*Data for the task*
++++

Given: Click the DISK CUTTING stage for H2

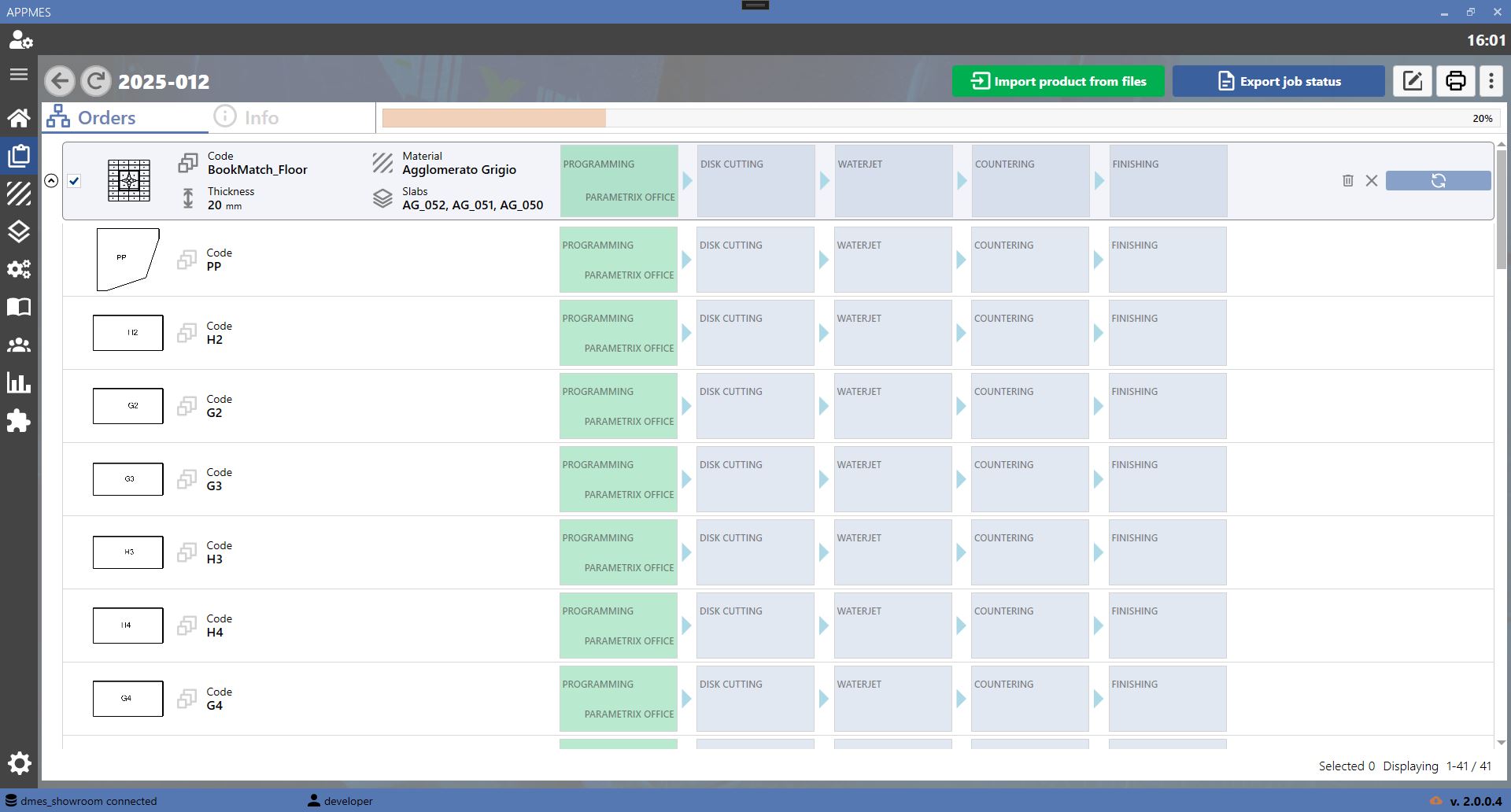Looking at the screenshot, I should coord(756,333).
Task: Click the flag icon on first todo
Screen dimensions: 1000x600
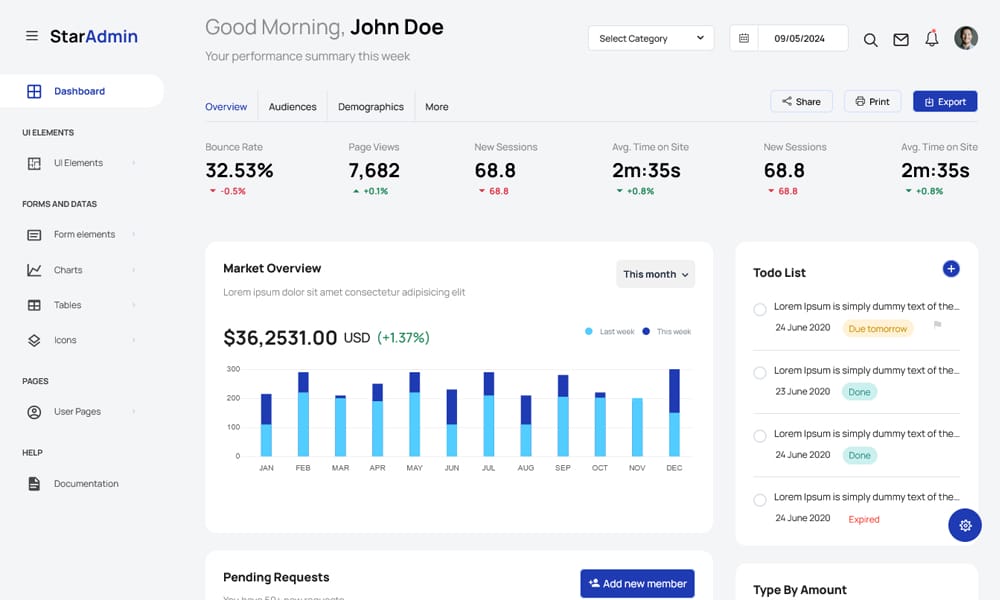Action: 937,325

++++

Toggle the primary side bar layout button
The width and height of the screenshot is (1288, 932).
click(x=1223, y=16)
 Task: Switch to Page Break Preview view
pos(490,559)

++++

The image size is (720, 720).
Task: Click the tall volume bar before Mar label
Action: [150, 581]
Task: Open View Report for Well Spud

++++

*Exercise requirements*
Convert the stretch of the listing from the line containing "Given: Click the DISK CUTTING stage for H2" through the line containing "Action: 937,325" into a two-column CSV with the headers "text" and "answer", one row per item, with each value in a single quoted field and line breaks replaced by spaces. Omit the pictures.

*Output below*
text,answer
"Given: Click the DISK CUTTING stage for H2","Looking at the screenshot, I should coord(756,333)."
"Task: Click the flag icon on first todo Screen dimensions: 1000x600","Action: 937,325"